Records from a dataset
§ §

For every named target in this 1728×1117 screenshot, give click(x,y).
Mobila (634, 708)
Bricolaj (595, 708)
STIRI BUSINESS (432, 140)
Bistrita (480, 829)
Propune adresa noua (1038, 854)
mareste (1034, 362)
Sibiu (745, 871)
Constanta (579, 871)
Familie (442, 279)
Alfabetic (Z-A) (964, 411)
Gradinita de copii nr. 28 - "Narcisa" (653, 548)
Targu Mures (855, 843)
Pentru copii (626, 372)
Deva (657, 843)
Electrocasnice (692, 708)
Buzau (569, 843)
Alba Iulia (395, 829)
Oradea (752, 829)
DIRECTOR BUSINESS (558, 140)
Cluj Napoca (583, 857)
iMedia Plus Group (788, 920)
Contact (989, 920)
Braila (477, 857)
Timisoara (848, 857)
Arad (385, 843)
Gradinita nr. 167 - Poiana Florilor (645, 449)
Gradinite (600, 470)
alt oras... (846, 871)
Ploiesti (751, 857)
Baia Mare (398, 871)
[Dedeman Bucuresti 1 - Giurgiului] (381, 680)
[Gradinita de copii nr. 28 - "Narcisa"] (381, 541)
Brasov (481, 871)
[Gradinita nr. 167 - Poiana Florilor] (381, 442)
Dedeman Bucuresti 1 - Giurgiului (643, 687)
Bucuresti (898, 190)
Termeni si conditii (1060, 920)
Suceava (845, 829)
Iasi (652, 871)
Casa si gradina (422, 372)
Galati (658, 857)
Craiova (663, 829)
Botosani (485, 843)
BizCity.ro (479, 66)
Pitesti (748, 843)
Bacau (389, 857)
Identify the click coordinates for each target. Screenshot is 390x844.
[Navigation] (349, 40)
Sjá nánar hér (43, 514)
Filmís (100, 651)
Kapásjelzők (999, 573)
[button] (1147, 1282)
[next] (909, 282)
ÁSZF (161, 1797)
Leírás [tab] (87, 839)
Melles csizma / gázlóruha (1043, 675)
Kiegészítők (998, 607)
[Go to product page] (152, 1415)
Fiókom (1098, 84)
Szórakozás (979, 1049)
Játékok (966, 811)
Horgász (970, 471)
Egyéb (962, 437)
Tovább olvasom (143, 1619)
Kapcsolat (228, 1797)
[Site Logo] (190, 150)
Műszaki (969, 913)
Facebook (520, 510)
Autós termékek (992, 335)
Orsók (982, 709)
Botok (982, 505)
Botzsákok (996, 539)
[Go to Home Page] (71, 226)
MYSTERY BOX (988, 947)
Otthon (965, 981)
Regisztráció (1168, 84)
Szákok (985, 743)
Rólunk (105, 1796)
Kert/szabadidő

§ §

» **Your instructions**
Reproduce exactly the section above that begins at the line containing "Mobila (634, 708)" and ends at the line containing "Contact (989, 920)", leaving out all other lines.

» **Task solution**
Mobila (634, 708)
Bricolaj (595, 708)
STIRI BUSINESS (432, 140)
Bistrita (480, 829)
Propune adresa noua (1038, 854)
mareste (1034, 362)
Sibiu (745, 871)
Constanta (579, 871)
Familie (442, 279)
Alfabetic (Z-A) (964, 411)
Gradinita de copii nr. 28 - "Narcisa" (653, 548)
Targu Mures (855, 843)
Pentru copii (626, 372)
Deva (657, 843)
Electrocasnice (692, 708)
Buzau (569, 843)
Alba Iulia (395, 829)
Oradea (752, 829)
DIRECTOR BUSINESS (558, 140)
Cluj Napoca (583, 857)
iMedia Plus Group (788, 920)
Contact (989, 920)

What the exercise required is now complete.